Niente a che vedere con le rappresentazioni austere e compunte del suo tempo: allo stesso modo gli angeli, i santi e la stessa Maria (che sembra svenire) non hanno più niente a che fare con la tradizione delle icone e delle illustrazioni del suo tempo.
La tradizione bizantina, la tradizione delle icone, sempre uguali a se stesse all’infinito, viene con Giotto stravolta.
È una vera rivoluzione del linguaggio e gli uomini del tempo sentirono molto bene la differenza, tanto che Cennini (Libro dell’arte) e più tardi Vasari (Vite), pur con parole diverse, espressero lo stesso concetto a proposito dell’arte di Giotto: con il suo genio il greco diventa latino, cioè il linguaggio artistico bizantino (ieratico, sacerdotale, iconico, stilizzato, astratto) diventa latino (espressionista, emotivo, umano, carnale).
Ed è lo stesso cambiamento del sentire (che da teologico e astratto si fa umano e, se mi si concede, sanguinolento) che si vede nel passaggio dal Christus Triumphans al Christus Dolens (l’uno con gli occhi ben spalancati e trionfante sulla morte, l’altro afflitto, che esprime tutto il dolore fisico della tortura della croce.
A conferma del cambiamento nel rendere il Cristo in croce, abbiamo detto anche degli arredamenti della cappella (vi invito a rivedere le dipositive), paragonando i crocifissi di Cimabue, Duccio e Giotto (con particolare attenzione a quello oggi ai Musei Civici di Padova, con le ipotesi di collocazione all’interno della cappella avanzate da Moschetti e Prosdocimi).
Ci siamo, inoltre, collegati alla religiosità predicata da San Francesco per spiegare il mutamento nel sentire (e quanto sia ancora influente oggi la figura del santo ce lo ricorda l’attuale papa, che in tempi di crisi e austerità ha scelto un nome fortemente evocativo!)
Per finire, prima di dare spazio alle esperienze di chi la cappella Scrovegni l’ha vista dopo il restauro e alle domande (che sono fioccate, con mio sommo piacere), abbiamo visto insieme lo spettacolo dell’effetto della luce solare riflessa dagli specchietti nell’aureola del Cristo Giudice… Se volete prenotare una visita alla cappella, quale data migliore del 25 marzo?

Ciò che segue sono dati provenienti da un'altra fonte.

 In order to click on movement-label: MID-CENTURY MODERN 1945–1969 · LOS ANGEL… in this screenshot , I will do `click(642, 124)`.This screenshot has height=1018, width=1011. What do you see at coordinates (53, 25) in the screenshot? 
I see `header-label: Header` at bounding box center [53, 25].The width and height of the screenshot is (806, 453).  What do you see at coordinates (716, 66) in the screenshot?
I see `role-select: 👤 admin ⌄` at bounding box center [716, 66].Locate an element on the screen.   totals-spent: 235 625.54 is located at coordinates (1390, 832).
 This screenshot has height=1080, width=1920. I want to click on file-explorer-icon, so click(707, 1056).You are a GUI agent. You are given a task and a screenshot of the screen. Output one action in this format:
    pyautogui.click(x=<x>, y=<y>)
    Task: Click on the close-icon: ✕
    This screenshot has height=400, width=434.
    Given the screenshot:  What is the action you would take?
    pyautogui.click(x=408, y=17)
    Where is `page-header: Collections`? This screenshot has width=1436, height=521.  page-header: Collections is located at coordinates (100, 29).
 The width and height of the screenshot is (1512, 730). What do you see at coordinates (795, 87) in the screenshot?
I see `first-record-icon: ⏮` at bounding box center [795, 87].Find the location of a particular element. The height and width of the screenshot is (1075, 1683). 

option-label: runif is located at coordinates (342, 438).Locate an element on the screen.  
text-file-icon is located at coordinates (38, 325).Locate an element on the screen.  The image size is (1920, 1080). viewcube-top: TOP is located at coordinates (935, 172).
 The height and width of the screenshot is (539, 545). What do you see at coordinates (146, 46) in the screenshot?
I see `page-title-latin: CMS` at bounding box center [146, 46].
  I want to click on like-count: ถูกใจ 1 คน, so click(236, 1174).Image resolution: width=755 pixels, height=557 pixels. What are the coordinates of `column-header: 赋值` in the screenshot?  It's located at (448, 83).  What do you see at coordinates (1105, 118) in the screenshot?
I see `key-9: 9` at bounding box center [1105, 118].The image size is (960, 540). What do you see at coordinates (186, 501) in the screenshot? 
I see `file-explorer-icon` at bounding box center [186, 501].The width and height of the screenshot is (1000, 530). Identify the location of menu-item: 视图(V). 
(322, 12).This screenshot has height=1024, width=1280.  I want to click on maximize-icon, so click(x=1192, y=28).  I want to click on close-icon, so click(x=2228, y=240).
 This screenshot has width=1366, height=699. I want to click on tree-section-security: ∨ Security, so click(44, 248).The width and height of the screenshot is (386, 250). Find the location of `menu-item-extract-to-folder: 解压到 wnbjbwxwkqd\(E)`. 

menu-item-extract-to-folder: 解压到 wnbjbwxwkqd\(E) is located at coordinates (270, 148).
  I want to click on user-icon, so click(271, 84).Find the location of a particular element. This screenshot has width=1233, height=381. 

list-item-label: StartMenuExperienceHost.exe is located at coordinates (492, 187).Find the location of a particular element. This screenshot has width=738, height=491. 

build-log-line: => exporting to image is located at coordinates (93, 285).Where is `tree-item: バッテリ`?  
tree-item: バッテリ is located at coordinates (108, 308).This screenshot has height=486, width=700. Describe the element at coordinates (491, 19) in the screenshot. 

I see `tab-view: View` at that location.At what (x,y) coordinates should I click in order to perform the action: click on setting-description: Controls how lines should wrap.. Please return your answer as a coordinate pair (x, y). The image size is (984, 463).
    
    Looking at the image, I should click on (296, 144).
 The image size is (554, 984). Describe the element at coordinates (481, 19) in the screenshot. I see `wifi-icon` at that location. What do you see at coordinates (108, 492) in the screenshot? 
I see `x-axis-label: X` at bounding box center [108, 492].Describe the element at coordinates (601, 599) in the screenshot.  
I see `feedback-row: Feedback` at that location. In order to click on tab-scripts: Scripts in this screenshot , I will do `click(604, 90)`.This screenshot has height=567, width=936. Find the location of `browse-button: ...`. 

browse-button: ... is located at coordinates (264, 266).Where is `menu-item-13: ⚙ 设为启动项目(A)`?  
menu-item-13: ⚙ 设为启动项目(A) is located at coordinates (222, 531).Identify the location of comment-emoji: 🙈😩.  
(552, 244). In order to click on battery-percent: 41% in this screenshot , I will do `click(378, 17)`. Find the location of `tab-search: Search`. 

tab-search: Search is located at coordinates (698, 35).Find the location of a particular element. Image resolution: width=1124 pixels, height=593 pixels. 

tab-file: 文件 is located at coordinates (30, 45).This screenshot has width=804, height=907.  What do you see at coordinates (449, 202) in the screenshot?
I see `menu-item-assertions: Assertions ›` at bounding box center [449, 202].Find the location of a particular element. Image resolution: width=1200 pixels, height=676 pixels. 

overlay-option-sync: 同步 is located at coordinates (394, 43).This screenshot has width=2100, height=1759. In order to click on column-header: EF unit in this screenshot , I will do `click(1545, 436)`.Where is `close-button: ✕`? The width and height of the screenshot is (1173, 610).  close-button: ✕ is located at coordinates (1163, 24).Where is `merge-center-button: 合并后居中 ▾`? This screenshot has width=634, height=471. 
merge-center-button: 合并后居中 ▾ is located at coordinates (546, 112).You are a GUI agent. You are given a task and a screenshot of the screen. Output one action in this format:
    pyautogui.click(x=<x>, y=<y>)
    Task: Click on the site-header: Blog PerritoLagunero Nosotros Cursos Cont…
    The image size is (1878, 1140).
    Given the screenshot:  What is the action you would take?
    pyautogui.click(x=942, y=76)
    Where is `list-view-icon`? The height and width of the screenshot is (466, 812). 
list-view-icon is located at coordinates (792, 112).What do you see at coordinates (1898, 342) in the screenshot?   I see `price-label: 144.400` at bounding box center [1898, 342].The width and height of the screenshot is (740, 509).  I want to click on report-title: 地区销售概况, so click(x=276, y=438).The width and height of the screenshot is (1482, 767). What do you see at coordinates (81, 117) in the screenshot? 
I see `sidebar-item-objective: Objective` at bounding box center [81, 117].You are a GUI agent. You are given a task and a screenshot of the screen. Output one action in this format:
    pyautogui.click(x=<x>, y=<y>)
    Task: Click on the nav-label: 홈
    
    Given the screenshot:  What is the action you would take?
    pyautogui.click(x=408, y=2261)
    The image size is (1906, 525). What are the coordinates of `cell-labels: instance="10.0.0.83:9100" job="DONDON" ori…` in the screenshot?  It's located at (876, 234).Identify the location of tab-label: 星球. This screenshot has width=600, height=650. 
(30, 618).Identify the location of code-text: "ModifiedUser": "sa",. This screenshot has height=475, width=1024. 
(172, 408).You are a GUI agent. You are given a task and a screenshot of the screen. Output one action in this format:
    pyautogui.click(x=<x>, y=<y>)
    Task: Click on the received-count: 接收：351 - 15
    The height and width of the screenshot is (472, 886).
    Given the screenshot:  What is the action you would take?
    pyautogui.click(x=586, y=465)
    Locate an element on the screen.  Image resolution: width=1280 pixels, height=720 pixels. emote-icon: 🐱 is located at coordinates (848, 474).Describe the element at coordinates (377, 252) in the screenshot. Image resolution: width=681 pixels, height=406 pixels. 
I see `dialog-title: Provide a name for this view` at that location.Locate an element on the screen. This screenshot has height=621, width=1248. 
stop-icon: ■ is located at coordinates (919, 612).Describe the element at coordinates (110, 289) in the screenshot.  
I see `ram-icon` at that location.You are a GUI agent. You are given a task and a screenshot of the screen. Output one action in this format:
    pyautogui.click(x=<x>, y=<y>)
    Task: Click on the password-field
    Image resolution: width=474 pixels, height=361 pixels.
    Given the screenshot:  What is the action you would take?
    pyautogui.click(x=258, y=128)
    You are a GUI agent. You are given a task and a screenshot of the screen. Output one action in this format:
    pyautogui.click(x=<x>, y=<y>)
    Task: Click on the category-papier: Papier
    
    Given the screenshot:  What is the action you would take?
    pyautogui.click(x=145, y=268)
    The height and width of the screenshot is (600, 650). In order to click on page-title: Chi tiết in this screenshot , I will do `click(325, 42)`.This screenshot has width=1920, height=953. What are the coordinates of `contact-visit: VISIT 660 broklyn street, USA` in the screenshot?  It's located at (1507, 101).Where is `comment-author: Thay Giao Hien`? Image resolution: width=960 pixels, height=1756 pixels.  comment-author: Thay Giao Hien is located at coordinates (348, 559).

Suggerimenti bibliografici:
– Chiara frugoni, L’affare migliore di Enrico. Giotto e la cappella Scrovegni, Einaudi, Torino 2008.
– Chiara Frugoni, La voce delle immagini. Pillole iconografiche dal Medioevo, Einaudi, Torino 2010.
– Chiara Frugoni, La cappella Scrovegni di Giotto a Padova con annesso DVD della Cappella, Einaudi, Torino 2005.